Bug 17485 – bringToFront and/or upperBound slow

Status
NEW
Severity
enhancement
Priority
P4
Component
phobos
Product
D
Version
D2
Platform
x86
OS
Mac OS X
Creation time
2017-06-09T19:04:30Z
Last change time
2024-12-01T16:30:20Z
Keywords
performance
Assigned to
No Owner
Creator
Steven Schveighoffer
Moved to GitHub: phobos#9716 →

Comments

Comment #0 by schveiguy — 2017-06-09T19:04:30Z
See this thread: https://forum.dlang.org/post/[email protected] Not any idea why it doesn't go fast, or his other issue with -boundscheck=off on ldc, but tinkering with the code, I couldn't get much except: 1. It's not the interaction of SortedRange with bringToFront 2. It's not an issue with using functors instead of lambdas 3. It's not an issue with the initial setup, as that should take nowhere near the 10 seconds I found it takes (consistent with his testing). 4. It *may* be an issue with the comparison, but I switched away from using ==, and didn't get any better performance.
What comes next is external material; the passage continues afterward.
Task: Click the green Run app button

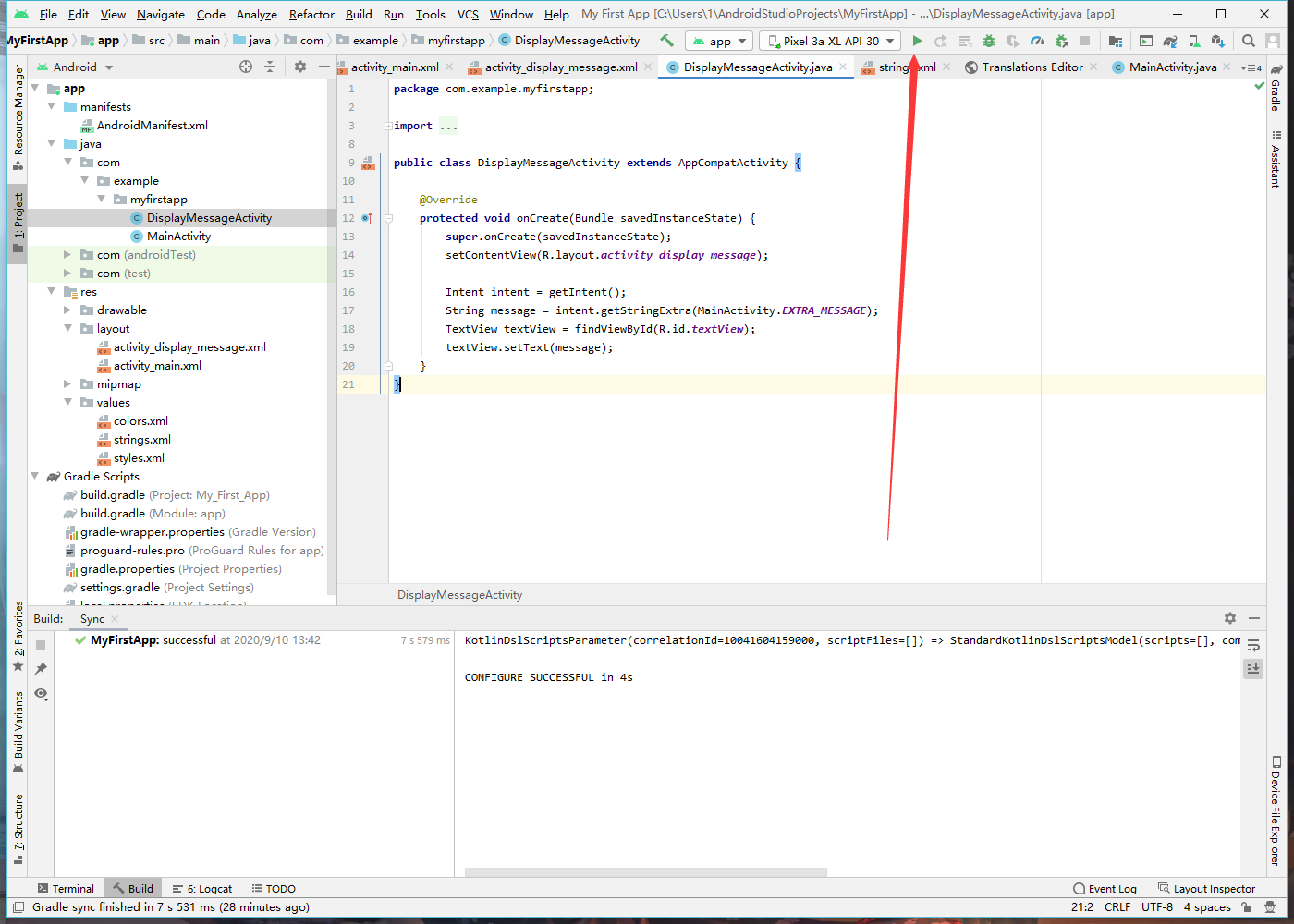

Ali's message in the thread may give a clue as to why std::rotate is so good and something we should try and dissect to copy it's speedups: https://stackoverflow.com/questions/21160875/why-is-stdrotate-so-fast
Comment #1 by hsteoh — 2017-06-09T23:30:03Z
From an initial cursory glance: bringToFrontImpl relies only on forward range primitives to do its job. Also, it allows you to transcribe ranges with different element types across each other (as long as the element type is implicitly convertible to the target element type). While this is all great for generality, it sucks for performance when you're dealing with, e.g., built-in arrays. I think there should definitely be a specialization for built-in arrays at the very least, if not for slice-assignable random-access ranges in general, when the element types are identical. Definitely should consider using memmove() in these cases to take advantage of years' worth of work C library authors have put into memmove().
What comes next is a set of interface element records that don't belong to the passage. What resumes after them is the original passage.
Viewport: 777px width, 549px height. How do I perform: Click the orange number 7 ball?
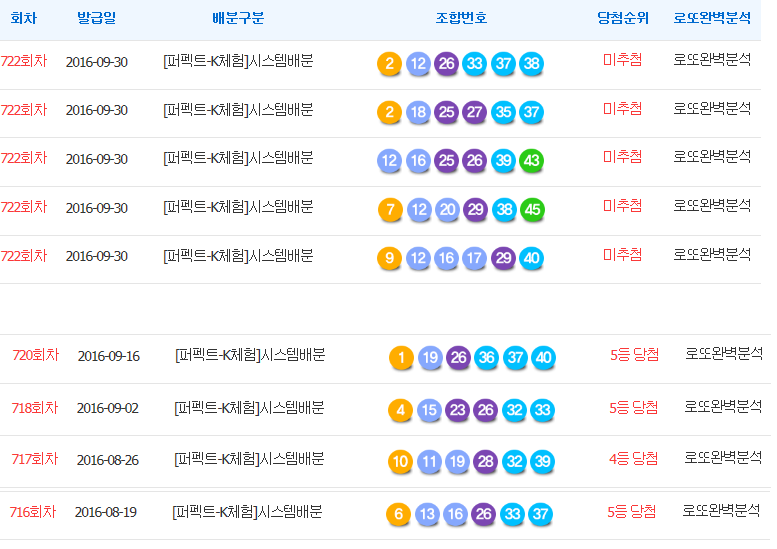pos(390,210)
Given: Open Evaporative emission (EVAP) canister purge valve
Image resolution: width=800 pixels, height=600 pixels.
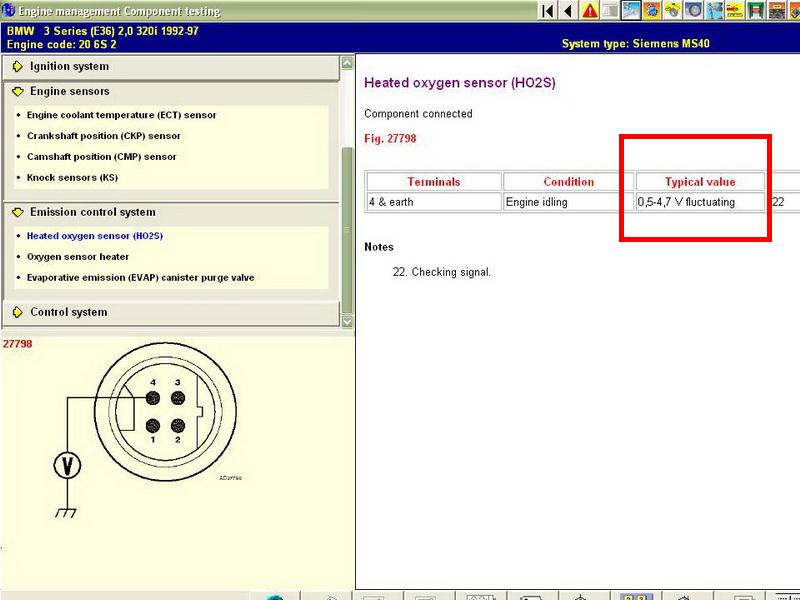Looking at the screenshot, I should pyautogui.click(x=140, y=278).
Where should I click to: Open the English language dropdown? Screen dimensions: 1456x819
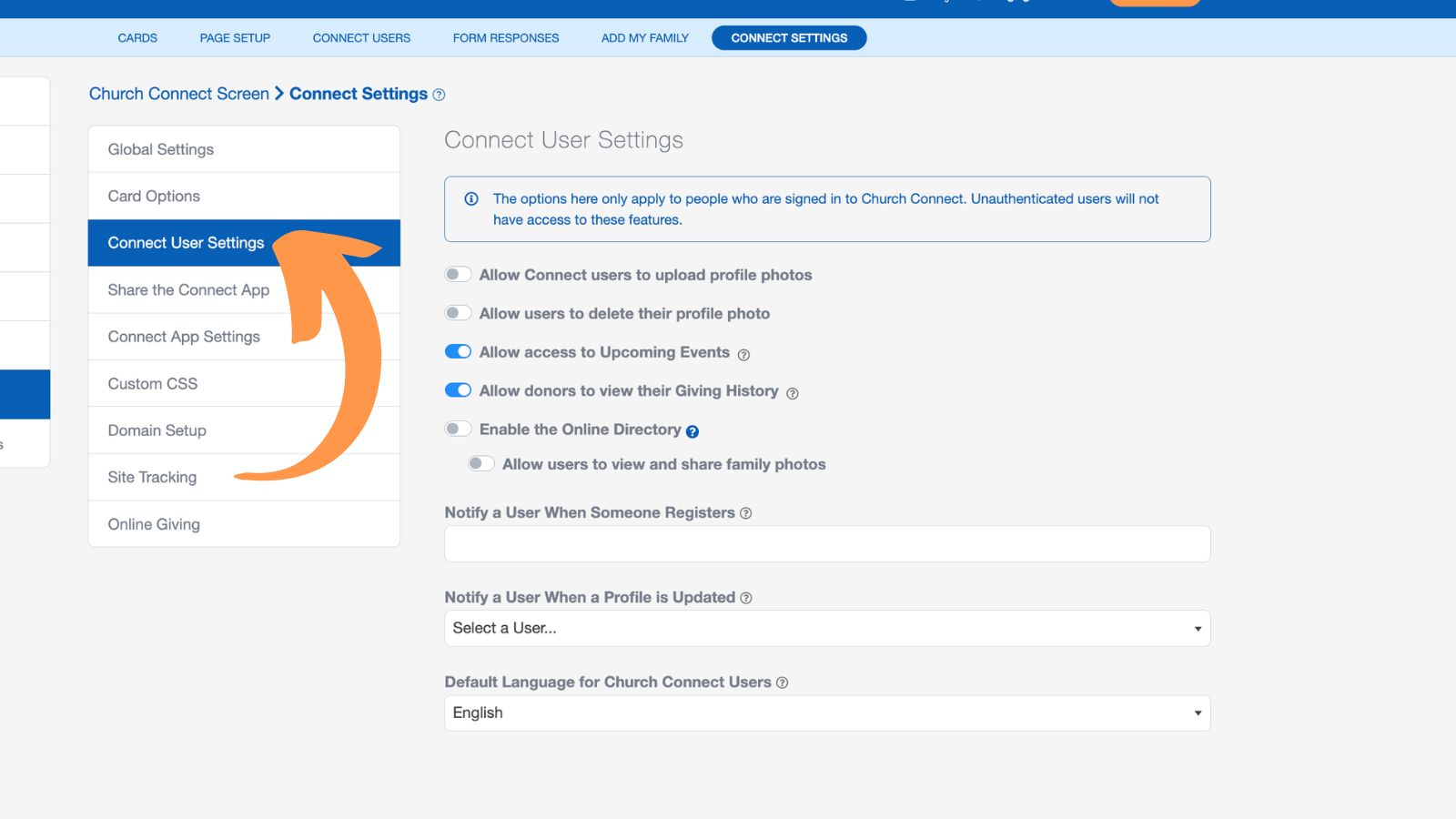point(826,713)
Comment #2 by hsteoh — 2017-06-09T23:48:53Z
More specifically, if (1) both ranges are built-in arrays, (2) they have the same element type, and (3) the back range is a single element, we can optimize this way: If front and back are disjoint: (front.ptr > back.ptr && front.ptr + front.length < back.ptr) ------- ElementType!InputRange e1 = back[0]; back[0] = front[$-1]; memmove(front.ptr+1, front.ptr, front.length-1); front[0] = e1; ------- If back is part of front (i.e., front.ptr < back.ptr < front.ptr + front.length): -------- ElementType!InputRange e1 = back[0]; memmove(front.ptr+1, front.ptr, back.ptr - front.ptr); front[0] = e1; --------
Comment #3 by schveiguy — 2017-06-10T11:08:50Z
Indeed, memmove fixes the specific use case: https://forums.dlang.org/post/[email protected] However, I think we should do a full examination of everything C++ does to optimize rotate and include it all at once, instead of waiting for people to find more cases where std::rotate outperforms D.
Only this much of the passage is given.